Segment Start: ENTRIES SUPPLIED

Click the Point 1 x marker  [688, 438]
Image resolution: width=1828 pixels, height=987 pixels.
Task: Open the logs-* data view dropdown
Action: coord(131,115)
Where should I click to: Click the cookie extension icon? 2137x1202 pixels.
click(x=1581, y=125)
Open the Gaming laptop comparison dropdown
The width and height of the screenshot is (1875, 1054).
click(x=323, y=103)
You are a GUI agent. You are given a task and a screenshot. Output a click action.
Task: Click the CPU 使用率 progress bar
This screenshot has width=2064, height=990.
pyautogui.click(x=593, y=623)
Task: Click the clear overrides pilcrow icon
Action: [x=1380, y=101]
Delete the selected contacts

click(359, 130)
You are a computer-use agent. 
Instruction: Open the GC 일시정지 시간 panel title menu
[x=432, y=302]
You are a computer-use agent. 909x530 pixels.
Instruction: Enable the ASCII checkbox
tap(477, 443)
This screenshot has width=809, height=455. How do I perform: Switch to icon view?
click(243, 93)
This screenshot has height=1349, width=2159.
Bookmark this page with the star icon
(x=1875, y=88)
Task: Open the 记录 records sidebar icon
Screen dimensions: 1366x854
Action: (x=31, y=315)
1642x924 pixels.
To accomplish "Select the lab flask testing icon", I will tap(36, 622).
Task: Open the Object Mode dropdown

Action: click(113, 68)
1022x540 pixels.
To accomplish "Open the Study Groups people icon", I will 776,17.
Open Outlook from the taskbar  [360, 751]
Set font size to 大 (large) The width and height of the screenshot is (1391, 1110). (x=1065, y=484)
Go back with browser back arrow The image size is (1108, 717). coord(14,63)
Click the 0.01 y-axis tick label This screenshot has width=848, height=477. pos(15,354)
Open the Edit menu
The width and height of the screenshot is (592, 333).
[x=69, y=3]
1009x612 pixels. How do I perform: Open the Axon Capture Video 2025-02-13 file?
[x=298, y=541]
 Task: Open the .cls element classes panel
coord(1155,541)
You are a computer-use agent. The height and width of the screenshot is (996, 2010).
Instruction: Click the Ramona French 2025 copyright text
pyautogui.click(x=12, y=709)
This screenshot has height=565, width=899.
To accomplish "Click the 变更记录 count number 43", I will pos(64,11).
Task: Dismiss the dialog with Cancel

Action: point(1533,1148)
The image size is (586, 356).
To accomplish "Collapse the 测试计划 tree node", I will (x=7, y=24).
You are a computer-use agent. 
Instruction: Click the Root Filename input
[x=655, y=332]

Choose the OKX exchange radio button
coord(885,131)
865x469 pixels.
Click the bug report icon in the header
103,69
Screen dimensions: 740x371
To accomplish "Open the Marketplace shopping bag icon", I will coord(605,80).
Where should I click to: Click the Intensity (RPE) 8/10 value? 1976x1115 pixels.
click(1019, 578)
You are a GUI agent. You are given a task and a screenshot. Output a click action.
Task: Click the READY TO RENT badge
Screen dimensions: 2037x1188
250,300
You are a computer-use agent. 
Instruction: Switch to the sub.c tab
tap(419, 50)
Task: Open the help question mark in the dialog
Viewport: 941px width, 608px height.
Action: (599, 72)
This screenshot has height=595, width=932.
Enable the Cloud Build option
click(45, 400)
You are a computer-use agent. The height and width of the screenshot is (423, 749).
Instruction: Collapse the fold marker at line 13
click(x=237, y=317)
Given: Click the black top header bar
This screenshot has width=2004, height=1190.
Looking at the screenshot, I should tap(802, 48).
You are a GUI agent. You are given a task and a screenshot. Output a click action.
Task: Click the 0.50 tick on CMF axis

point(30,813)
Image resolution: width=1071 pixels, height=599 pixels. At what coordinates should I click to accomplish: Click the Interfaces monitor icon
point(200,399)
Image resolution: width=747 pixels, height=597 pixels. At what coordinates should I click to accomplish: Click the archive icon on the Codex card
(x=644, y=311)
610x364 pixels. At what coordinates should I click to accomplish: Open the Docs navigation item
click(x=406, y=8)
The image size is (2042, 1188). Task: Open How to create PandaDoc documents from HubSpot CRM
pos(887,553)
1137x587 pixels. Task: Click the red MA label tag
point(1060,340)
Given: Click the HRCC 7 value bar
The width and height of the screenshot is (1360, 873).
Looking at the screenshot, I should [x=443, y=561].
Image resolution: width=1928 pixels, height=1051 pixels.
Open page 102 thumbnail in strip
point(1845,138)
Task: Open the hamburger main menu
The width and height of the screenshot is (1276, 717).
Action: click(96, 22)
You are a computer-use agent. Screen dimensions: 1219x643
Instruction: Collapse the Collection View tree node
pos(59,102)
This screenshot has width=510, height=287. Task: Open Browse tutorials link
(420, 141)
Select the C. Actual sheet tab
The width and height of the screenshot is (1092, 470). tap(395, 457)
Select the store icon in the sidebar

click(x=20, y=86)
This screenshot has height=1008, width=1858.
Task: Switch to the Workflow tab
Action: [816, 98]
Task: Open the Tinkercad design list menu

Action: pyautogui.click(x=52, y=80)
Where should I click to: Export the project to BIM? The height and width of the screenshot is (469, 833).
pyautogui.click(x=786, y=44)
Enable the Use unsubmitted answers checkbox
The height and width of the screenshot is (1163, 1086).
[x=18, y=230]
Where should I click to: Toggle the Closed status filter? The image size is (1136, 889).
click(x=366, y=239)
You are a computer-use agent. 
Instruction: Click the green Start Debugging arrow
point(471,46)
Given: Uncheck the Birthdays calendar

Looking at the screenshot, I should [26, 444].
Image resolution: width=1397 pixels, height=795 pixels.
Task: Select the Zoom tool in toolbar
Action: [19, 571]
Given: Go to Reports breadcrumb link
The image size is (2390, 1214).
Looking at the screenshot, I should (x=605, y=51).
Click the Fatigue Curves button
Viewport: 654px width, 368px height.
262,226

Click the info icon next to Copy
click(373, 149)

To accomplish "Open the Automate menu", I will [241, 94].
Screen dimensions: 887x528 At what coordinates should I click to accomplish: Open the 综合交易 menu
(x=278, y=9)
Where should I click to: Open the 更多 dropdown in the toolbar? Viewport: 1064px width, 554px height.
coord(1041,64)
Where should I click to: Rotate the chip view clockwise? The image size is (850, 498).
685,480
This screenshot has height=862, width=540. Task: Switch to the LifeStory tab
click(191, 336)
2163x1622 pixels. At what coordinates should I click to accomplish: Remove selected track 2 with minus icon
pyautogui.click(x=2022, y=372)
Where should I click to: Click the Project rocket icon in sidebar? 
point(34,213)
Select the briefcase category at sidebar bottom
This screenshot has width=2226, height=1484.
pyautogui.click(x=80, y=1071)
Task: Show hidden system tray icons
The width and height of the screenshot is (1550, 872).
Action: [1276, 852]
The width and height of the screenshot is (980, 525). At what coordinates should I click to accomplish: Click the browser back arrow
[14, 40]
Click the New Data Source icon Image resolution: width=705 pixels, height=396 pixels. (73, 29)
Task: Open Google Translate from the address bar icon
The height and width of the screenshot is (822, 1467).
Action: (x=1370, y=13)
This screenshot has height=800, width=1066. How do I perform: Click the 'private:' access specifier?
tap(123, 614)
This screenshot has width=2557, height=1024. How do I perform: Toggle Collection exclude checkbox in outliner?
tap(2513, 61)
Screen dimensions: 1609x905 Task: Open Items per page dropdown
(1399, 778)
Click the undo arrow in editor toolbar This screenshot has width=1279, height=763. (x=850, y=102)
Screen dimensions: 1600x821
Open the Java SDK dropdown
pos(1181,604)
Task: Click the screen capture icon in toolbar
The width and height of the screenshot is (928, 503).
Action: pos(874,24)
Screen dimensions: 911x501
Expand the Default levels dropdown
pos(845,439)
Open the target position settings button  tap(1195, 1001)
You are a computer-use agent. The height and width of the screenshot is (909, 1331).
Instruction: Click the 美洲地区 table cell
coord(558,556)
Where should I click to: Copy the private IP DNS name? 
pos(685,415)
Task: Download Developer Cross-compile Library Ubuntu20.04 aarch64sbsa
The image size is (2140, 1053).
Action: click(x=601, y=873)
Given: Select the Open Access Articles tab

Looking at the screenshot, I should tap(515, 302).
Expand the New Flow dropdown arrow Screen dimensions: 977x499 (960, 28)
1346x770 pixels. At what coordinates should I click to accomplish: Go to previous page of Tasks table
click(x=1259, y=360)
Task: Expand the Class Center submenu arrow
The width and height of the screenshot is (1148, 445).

Segment End: ENTRIES SUPPLIED

- _ABOUT THIS TASK_: Would you retype the lines above from the one with "Task: Open the 记录 records sidebar icon" down to the one with "1022x540 pixels.", word for word, both ends included and no other lines?

- _RESULT OF THE TASK_:
Task: Open the 记录 records sidebar icon
Screen dimensions: 1366x854
Action: (x=31, y=315)
1642x924 pixels.
To accomplish "Select the lab flask testing icon", I will tap(36, 622).
Task: Open the Object Mode dropdown

Action: click(113, 68)
1022x540 pixels.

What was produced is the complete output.